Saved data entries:
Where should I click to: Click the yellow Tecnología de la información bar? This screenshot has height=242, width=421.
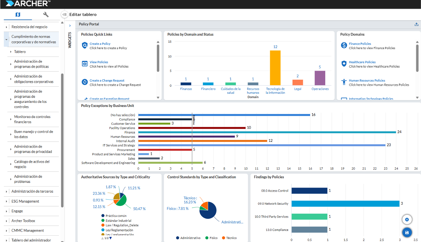tap(275, 68)
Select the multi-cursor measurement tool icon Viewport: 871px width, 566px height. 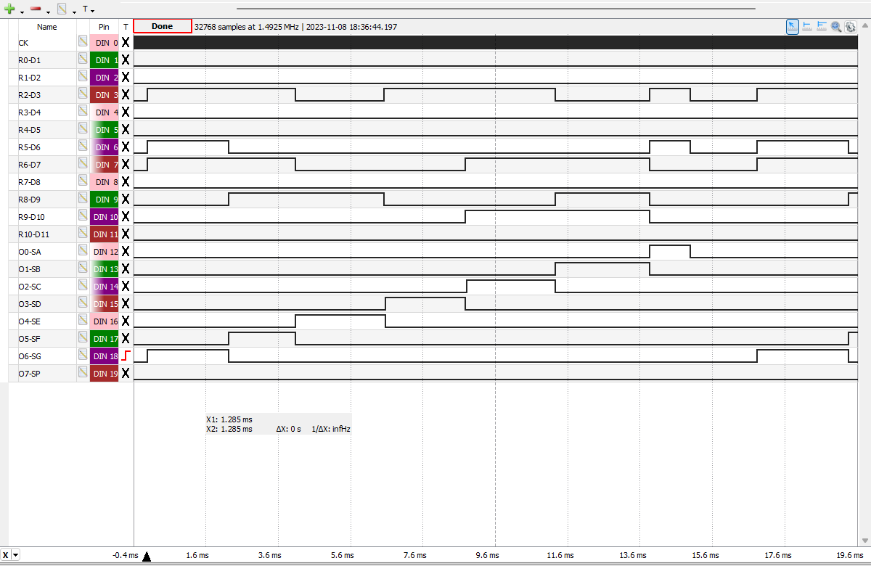(822, 26)
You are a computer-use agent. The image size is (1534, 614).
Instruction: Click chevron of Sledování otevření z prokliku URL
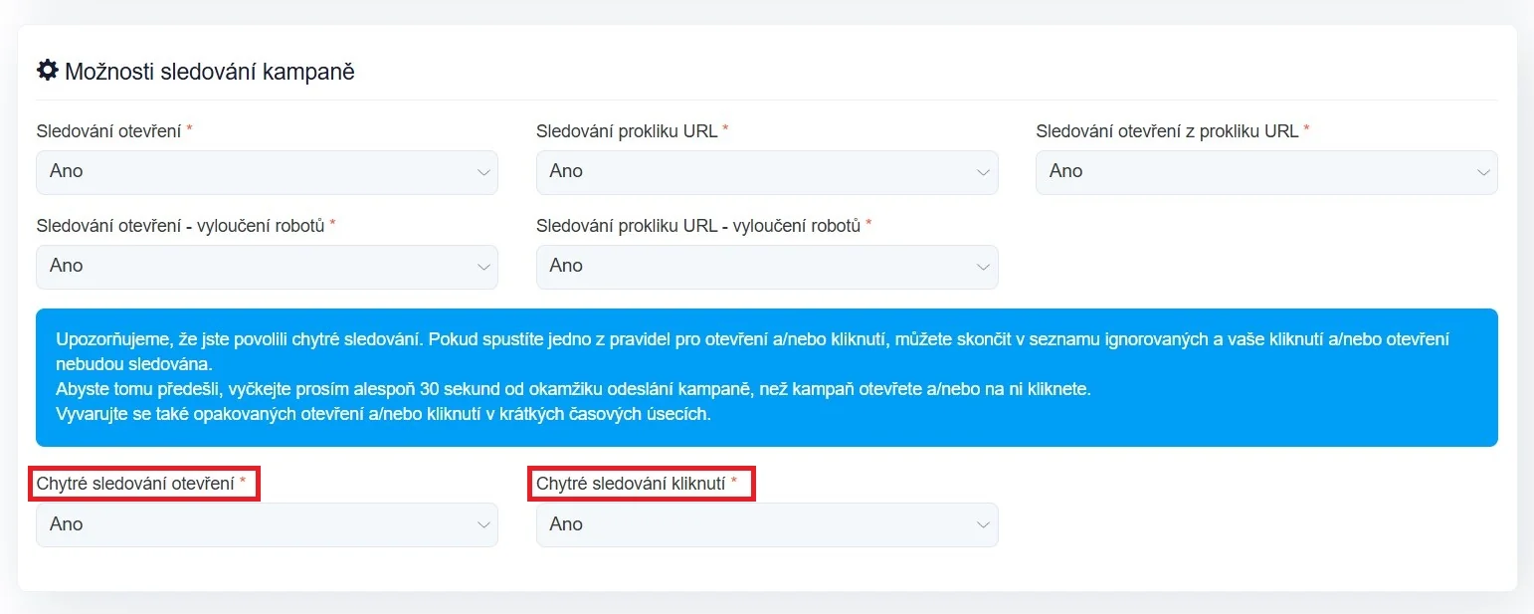1482,172
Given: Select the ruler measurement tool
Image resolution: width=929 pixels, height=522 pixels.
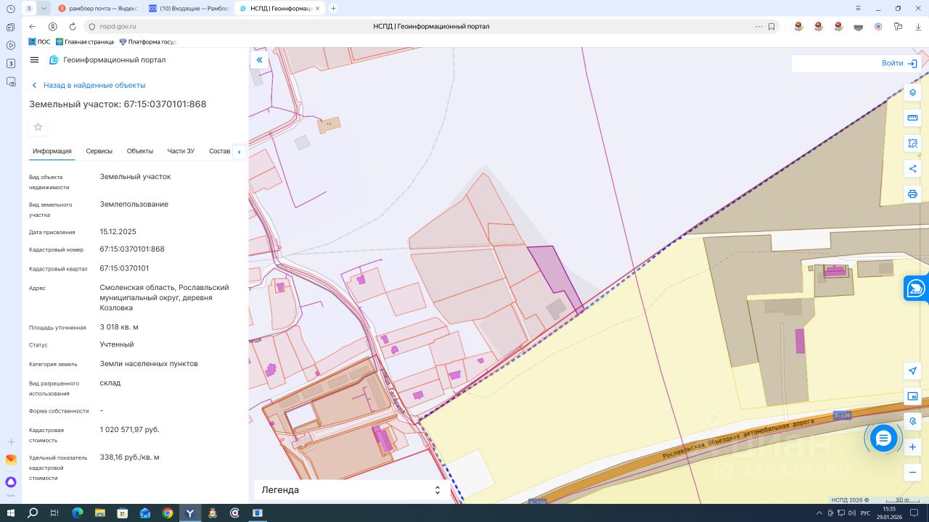Looking at the screenshot, I should point(912,118).
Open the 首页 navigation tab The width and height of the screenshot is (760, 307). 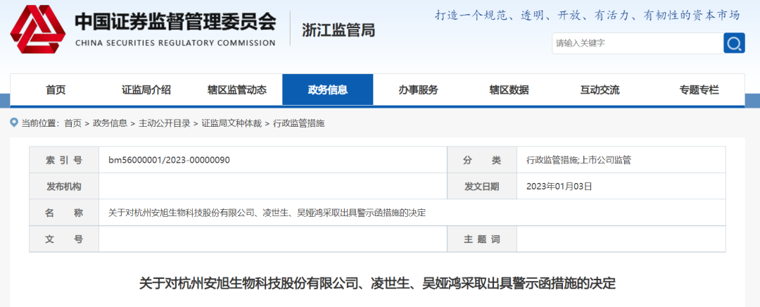[x=56, y=90]
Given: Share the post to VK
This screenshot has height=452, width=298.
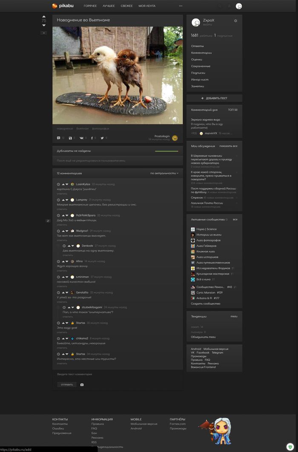Looking at the screenshot, I should click(81, 138).
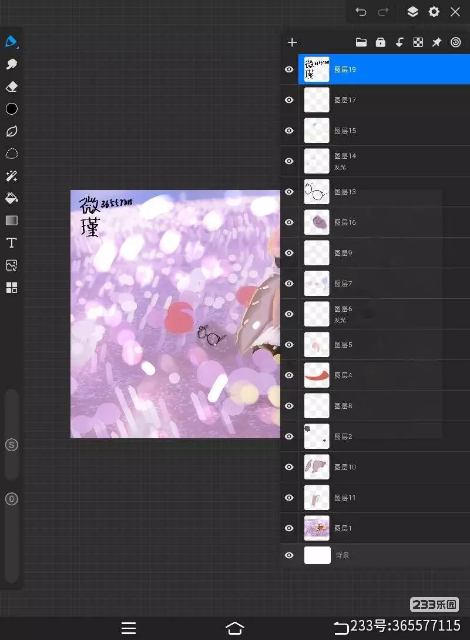Hide the 背景 background layer

click(x=289, y=555)
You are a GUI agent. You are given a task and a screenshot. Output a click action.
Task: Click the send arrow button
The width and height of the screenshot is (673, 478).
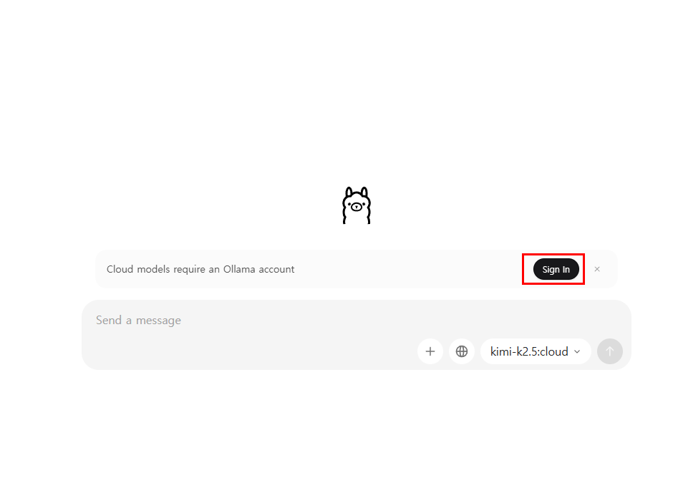point(609,351)
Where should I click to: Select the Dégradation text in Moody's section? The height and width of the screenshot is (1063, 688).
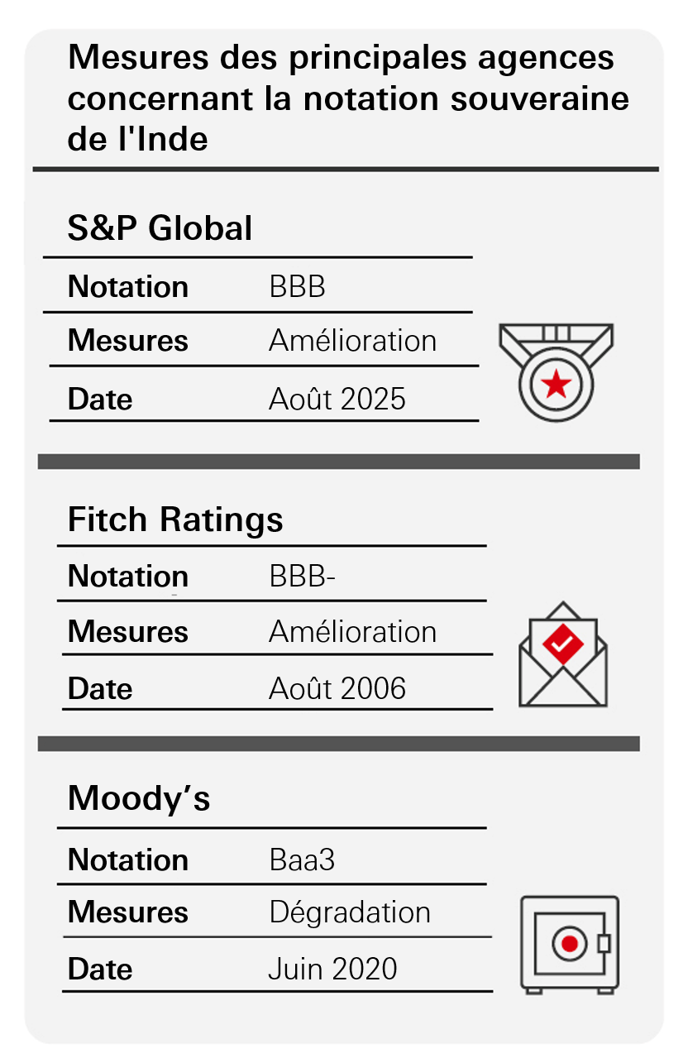pyautogui.click(x=350, y=912)
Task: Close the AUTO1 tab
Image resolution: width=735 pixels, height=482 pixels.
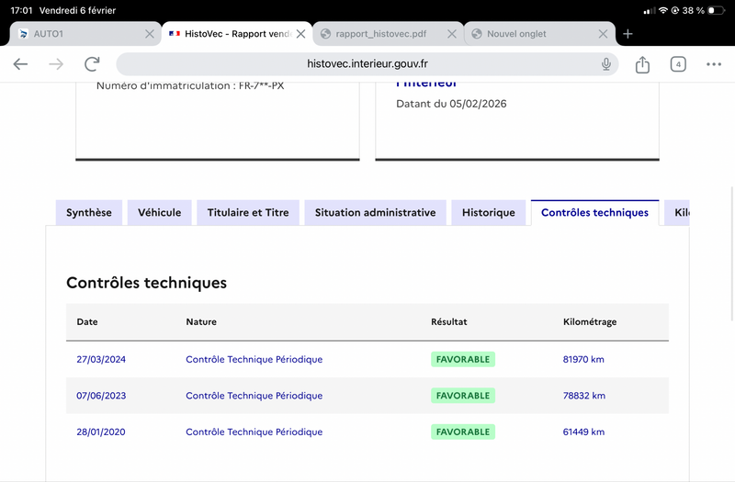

**THE PROBLEM:**
Could you transcribe exactly the lines from the one with "The width and height of the screenshot is (673, 478)." through the end of the data, both ends included, and nothing else, skipping the pictures?

**OUTPUT BELOW:**
The width and height of the screenshot is (673, 478).
point(609,351)
Where should I click to: Select the Dégradation text in Moody's section? The height and width of the screenshot is (1063, 688).
pyautogui.click(x=350, y=912)
Task: Close the AUTO1 tab
Image resolution: width=735 pixels, height=482 pixels.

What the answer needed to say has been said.